* Record set *
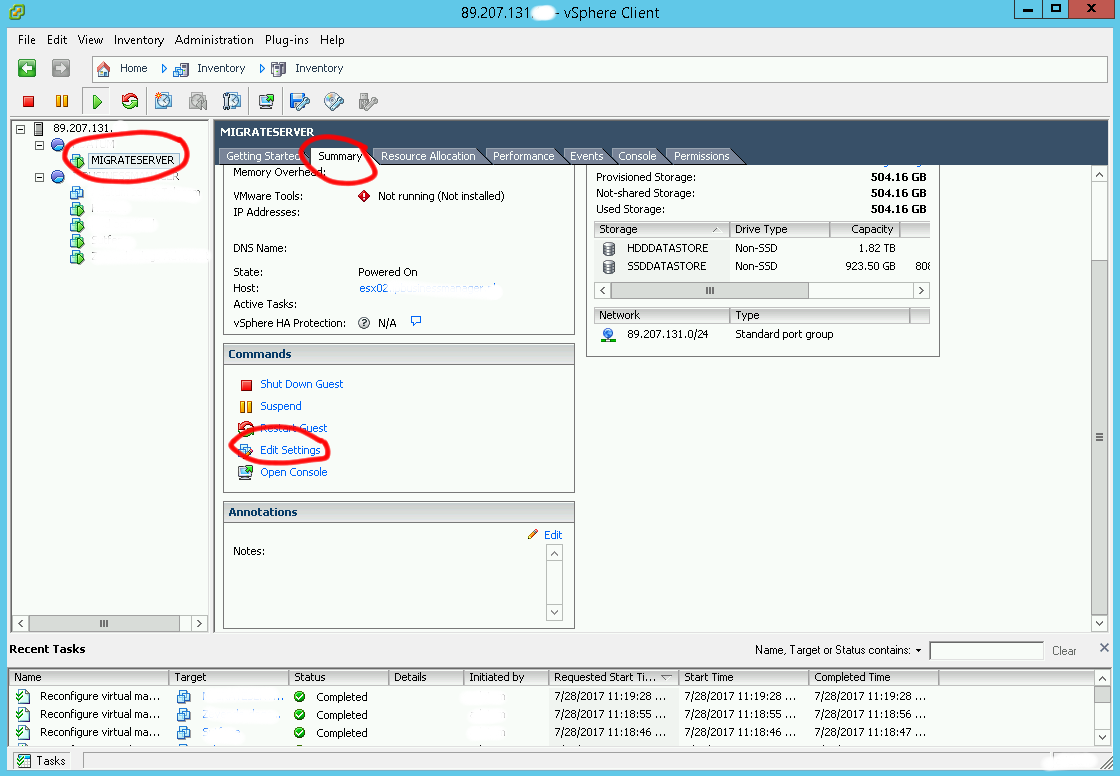1120x776 pixels.
Task: Collapse the 89.207.131 host tree node
Action: [x=21, y=129]
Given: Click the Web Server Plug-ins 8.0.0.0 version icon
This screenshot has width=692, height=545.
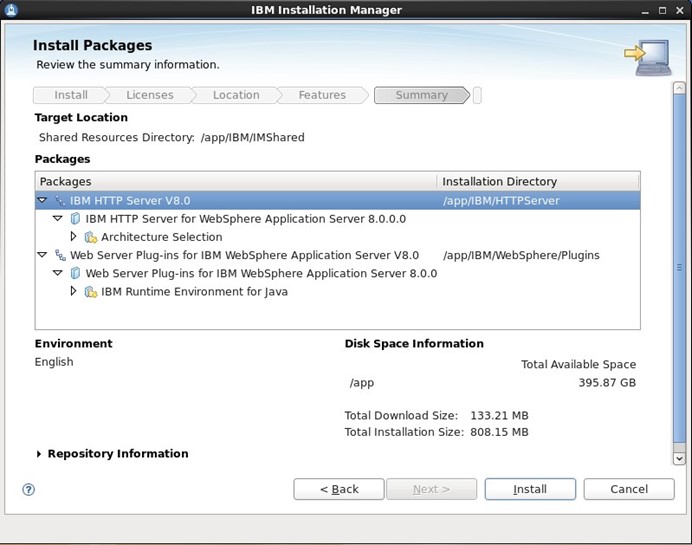Looking at the screenshot, I should (x=75, y=273).
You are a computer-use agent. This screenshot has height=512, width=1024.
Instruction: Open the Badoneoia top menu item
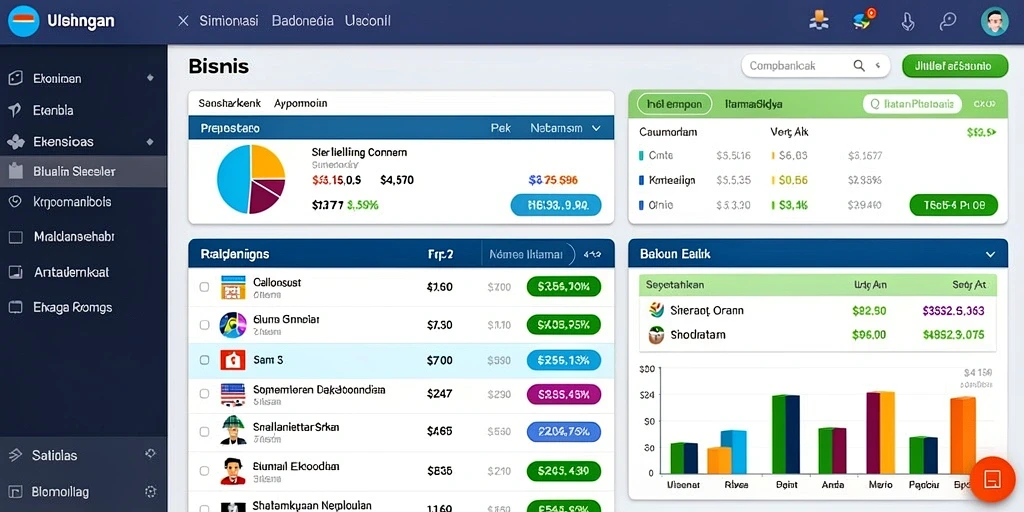[x=302, y=21]
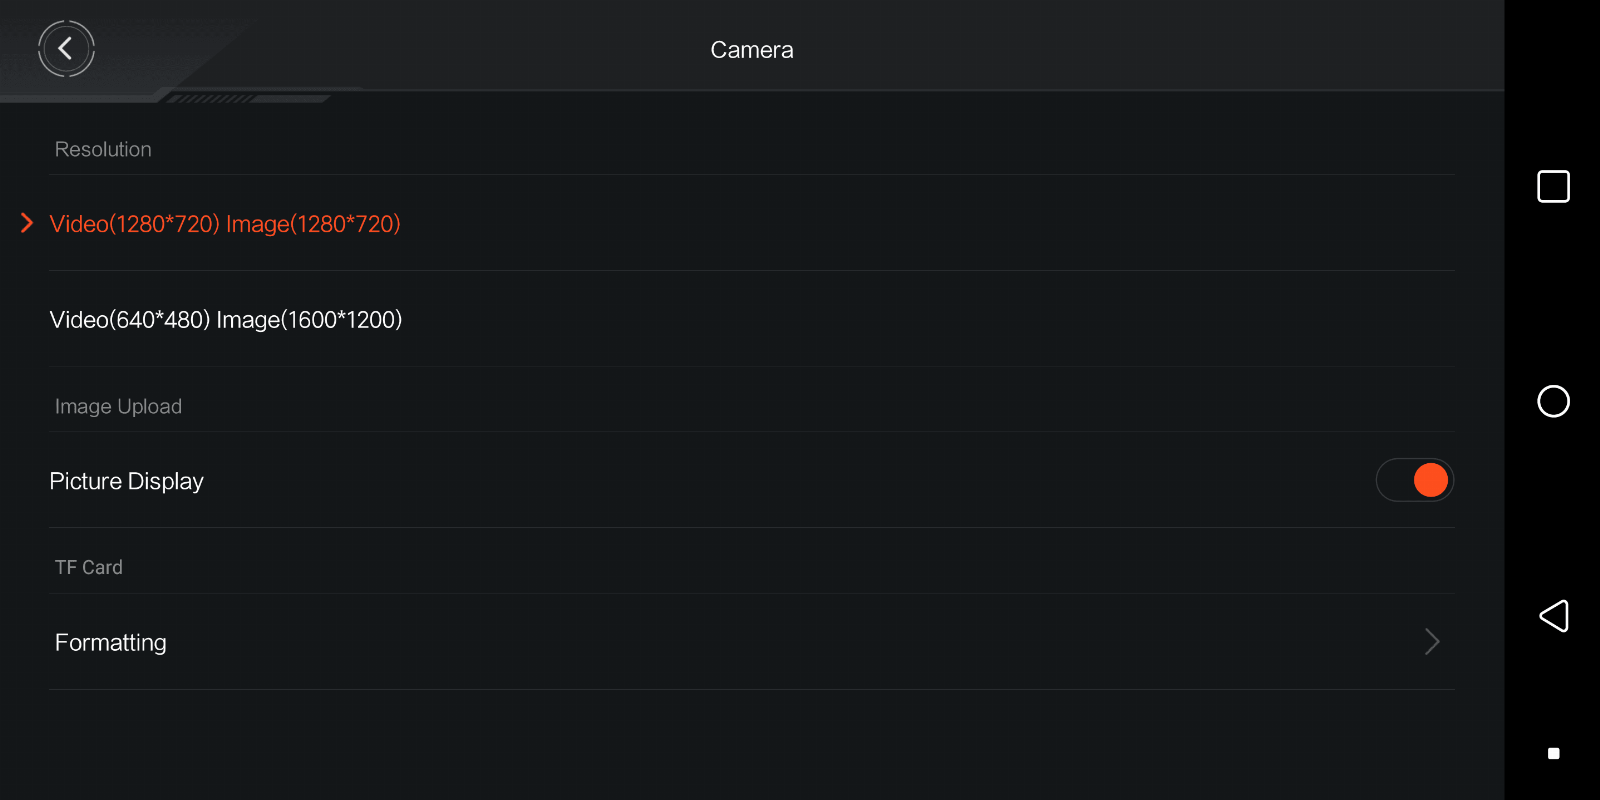
Task: Tap the Resolution section header
Action: tap(103, 149)
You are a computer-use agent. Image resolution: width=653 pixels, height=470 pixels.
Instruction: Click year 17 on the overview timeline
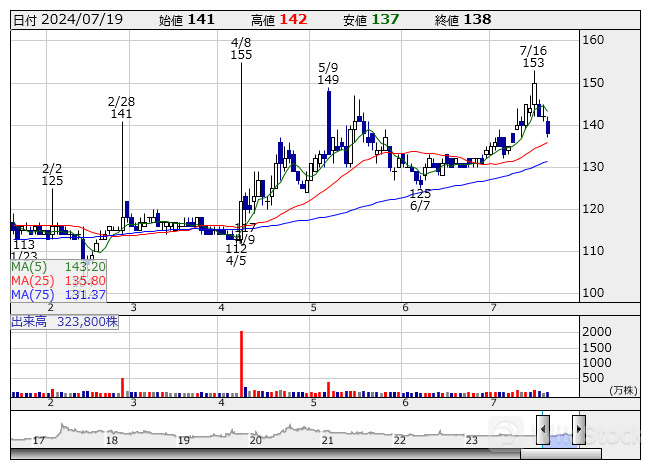(x=39, y=440)
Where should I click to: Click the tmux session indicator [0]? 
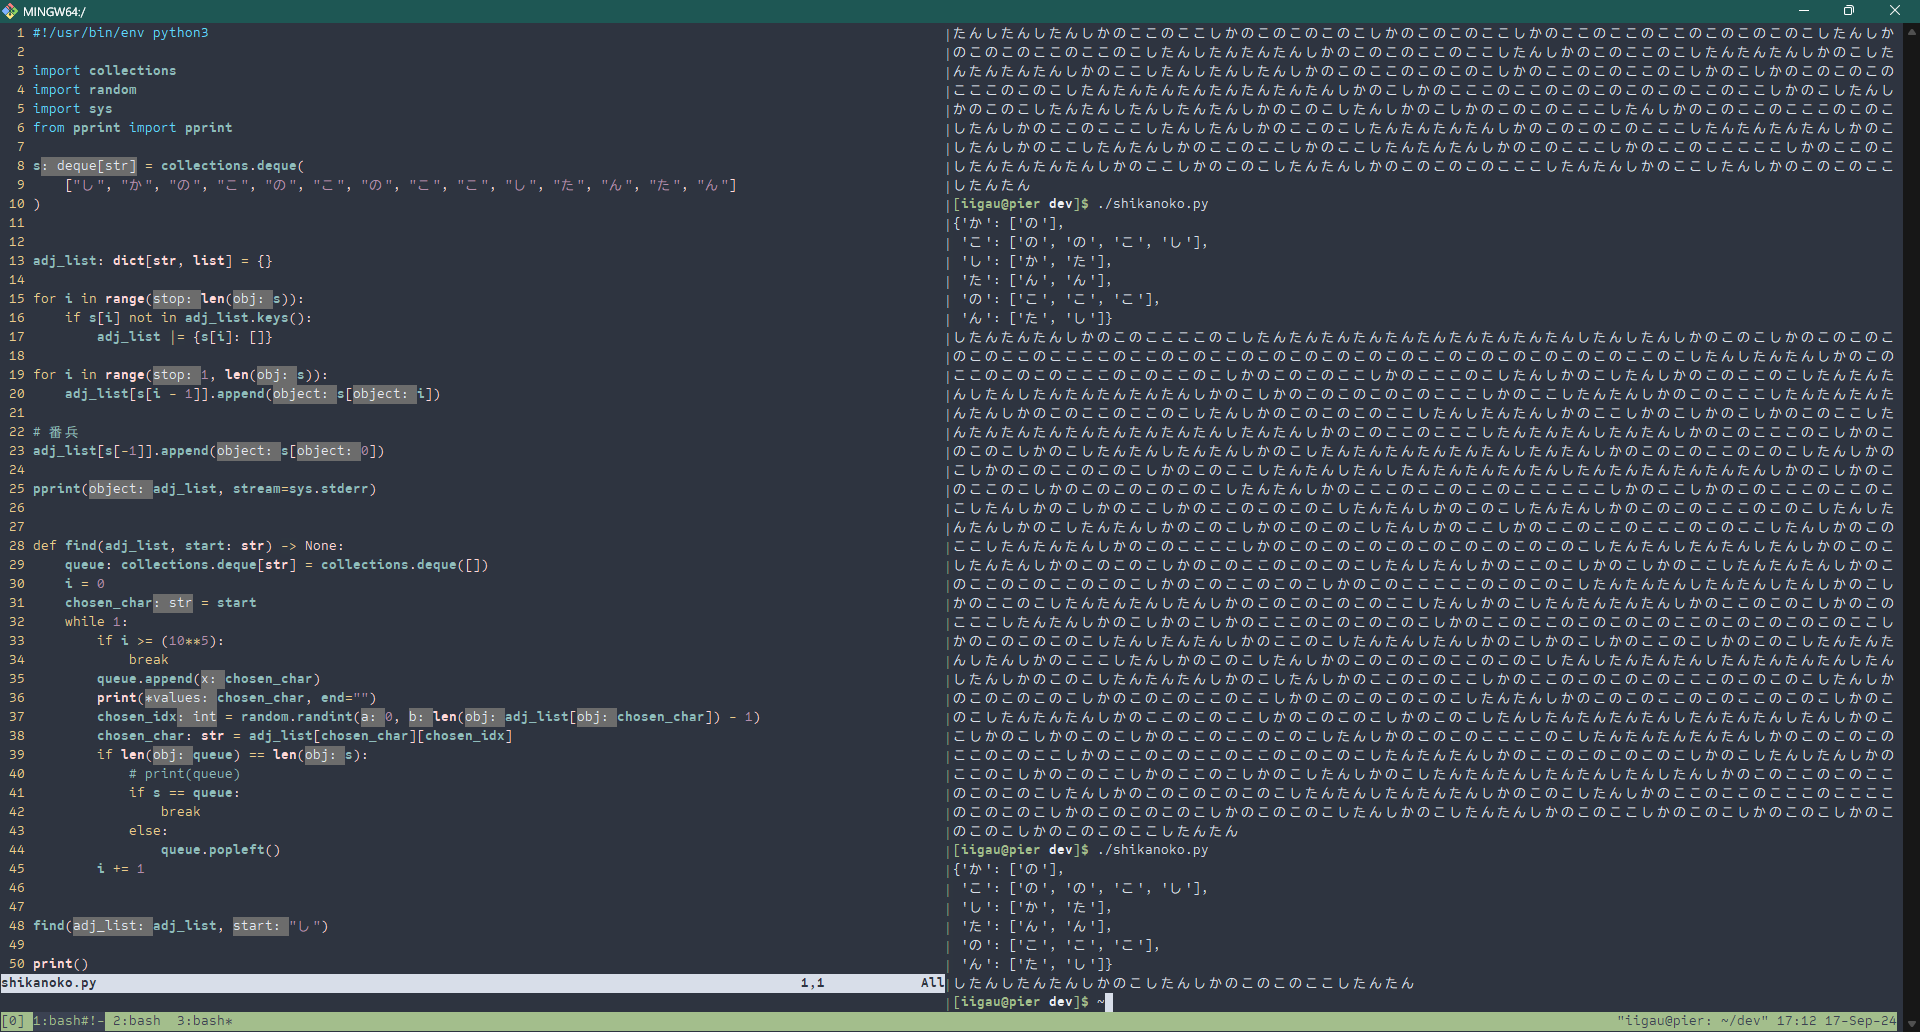13,1021
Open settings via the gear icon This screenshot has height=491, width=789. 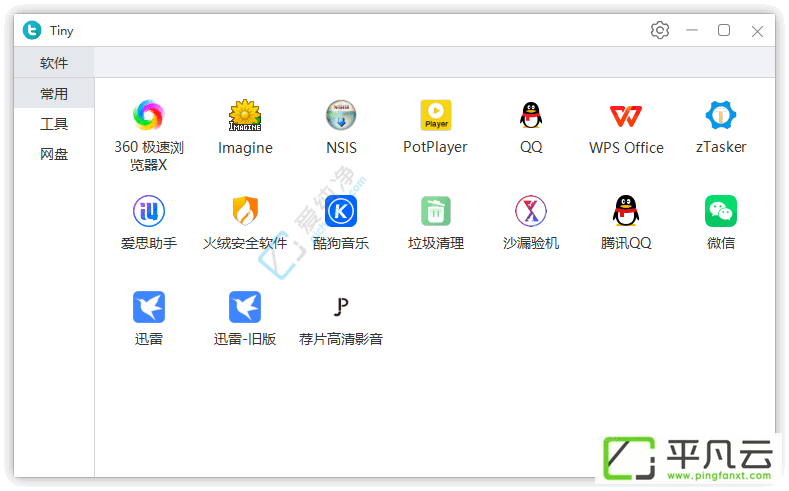[x=660, y=30]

* Work request *
Please provide nothing but the number of lines in the records that hold the string "computer".

* Answer to the problem *
2